Councilor Ray R. Ouellet put forward the motion and volunteered to be the representative if need be, seeing the board as fulfilling an important function in combating blight in the city — which he feels is not being effectively combated with the city’s current resources.
“I believe we have not been taking our blight issues more seriously. If I’m the guy that’s gonna be assigned to it, then so be it. I hope so,” Ouellet said. “There’s just so many houses that are in violation of city codes. I mean, we need to start enforcing some of this stuff. I think it’s important. … our taxpayers work hard and they’re just looking for their money’s worth.”
Councilor Bruce A. Fontanella cited a program run through the Economic Development Office called the Neighborhood Preservation Program which loans residents money to fix their houses — with full forgiveness on the loan if they remain residents in the building for five years.
The fund has enough to distribute to 15 homes across Meriden, but according to Fontanella, over the last two fiscal years the program has only given funds to two residents.
With significant funding unspent, he advocated that the NRAB should be empowered to direct the city where to utilize the money to make those improvements.
“I was one of the counselors that didn’t even know about that committee. It is a committee though, that I think attention should be given, because that’s what we want to do in Meriden is clean up the neighborhoods. And we have money available to clean up the neighborhoods through the economic development office that hasn’t been and should be dispersed,” said Fontanella.
As for the two seats on the board filled by inactive members, Scarpati said as of Wednesday his office had reached out to them and informed them that they’re part of the board, uncertain if there was a communication error. He said that if they couldn’t any longer be part of it, he would begin the month-long process of finding new appointees to fill the roles.
“I appreciate all the work that NRAB does. I think it is needed, from a quality of life standpoint, from a public safety standpoint. I think a lot of the issues that they act on each month are critical to the stabilization and revitalization of our neighborhoods,” Scarpati said. “So I think having a council liaison for them to express their concerns, for them to inform the council and keep them up to date as to what issues are outstanding is important,” said Scarpati.
“I value their input and the work that they’ve been giving to the city of Meriden and our residents for better quality of life. And we need to acknowledge that and start to act on these issues accordingly,” Scarpati added. “And hopefully, we’ll do that with the council liaison position, with staff attending meetings more regularly and getting more members involved.”
According to Boyd, the board’s reporting of a makeshift skate park students built on the old tennis courts at John Barry Elementary went unaddressed for eight months.

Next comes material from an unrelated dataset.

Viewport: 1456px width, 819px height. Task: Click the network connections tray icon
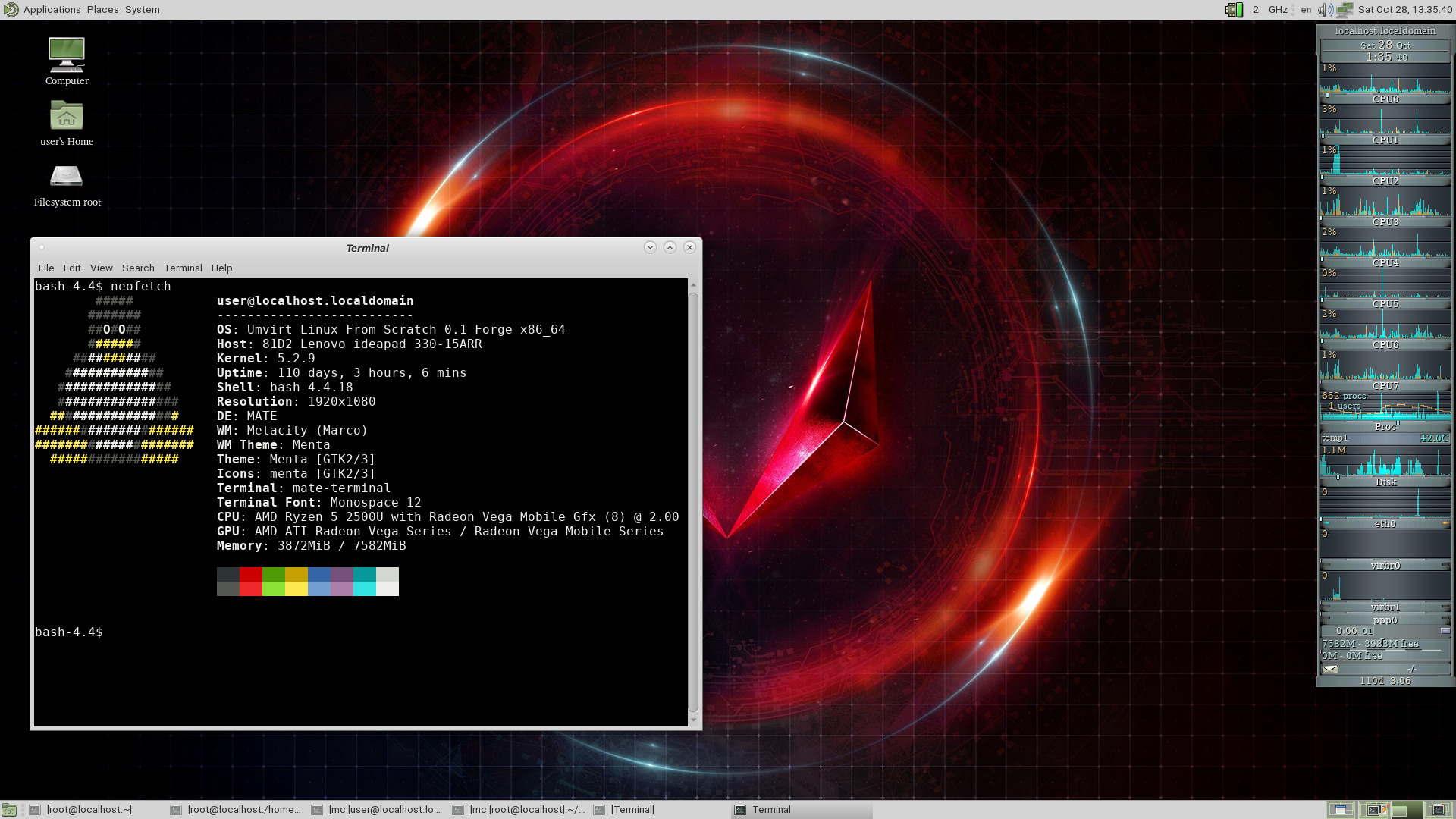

The city manager is supposed to attend NRAB meetings quarterly, but this has never occurred, said board members.
According to Boyd, when the board chair approached City Manager Tim Coon about attending a year ago he said that he wouldn’t be doing so. Boyd added, however, that since being appointed in 2001, not a single city manager has ever attended their meetings.
Coon could not immediately be reached for comment.
She did thank Police Chief Roberto Rosado for attending board meetings over the last eight months.
Boyd said she remained hopeful that airing their concerns would result in the necessary changes.
“We feel as though what we’re doing is important. They want the city to look nice and, and we’re giving them ways to improve it so hopefully they will listen. And I hate to say this, but I’m going to say it anyway, being an election year, we probably will get some action finally,” Boyd said.
The resolution is expected to be put forward during the next council meeting on Monday, Oct. 2.